WHAT YOU HAVE TO DO:
Pull every line holding the string "agent" from the records below.
**** GIVEN INFORMATION
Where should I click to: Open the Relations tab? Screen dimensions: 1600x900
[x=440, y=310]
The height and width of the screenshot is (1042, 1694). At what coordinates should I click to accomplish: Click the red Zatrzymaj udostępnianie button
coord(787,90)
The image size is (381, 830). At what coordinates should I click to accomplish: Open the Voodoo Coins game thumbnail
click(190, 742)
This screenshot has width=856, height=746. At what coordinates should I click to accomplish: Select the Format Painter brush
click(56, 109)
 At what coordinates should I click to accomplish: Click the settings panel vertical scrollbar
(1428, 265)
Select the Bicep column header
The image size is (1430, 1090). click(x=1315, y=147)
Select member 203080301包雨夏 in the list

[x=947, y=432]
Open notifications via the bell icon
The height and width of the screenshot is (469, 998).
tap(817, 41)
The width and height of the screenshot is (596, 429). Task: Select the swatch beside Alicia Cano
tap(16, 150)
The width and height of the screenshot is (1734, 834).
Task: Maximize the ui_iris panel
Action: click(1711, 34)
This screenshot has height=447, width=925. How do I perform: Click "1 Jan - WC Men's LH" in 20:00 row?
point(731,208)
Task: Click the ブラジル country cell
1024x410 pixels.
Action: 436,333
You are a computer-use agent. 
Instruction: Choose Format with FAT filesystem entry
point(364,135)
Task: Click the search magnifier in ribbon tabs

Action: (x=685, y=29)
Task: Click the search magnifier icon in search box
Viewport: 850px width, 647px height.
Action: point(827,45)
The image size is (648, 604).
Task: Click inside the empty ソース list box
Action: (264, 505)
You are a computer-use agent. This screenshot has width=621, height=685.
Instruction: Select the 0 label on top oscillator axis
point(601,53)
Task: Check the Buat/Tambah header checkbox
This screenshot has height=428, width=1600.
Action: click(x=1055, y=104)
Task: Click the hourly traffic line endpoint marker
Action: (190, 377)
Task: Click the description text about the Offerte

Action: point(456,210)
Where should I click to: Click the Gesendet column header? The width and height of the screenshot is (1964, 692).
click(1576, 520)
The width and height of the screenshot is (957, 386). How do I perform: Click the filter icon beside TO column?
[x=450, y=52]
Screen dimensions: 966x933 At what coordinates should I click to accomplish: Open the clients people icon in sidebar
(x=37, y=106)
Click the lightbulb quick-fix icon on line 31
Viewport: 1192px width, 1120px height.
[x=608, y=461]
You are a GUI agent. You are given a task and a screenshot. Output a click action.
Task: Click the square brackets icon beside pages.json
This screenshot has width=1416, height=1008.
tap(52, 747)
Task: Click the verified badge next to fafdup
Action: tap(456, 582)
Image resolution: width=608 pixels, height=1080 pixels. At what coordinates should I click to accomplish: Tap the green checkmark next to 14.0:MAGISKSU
********
ANSWER BELOW:
You are a computer-use agent. 
You are a computer-use agent. This screenshot has width=621, height=685.
You are a GUI agent. You are given a task and a screenshot. Output a click action.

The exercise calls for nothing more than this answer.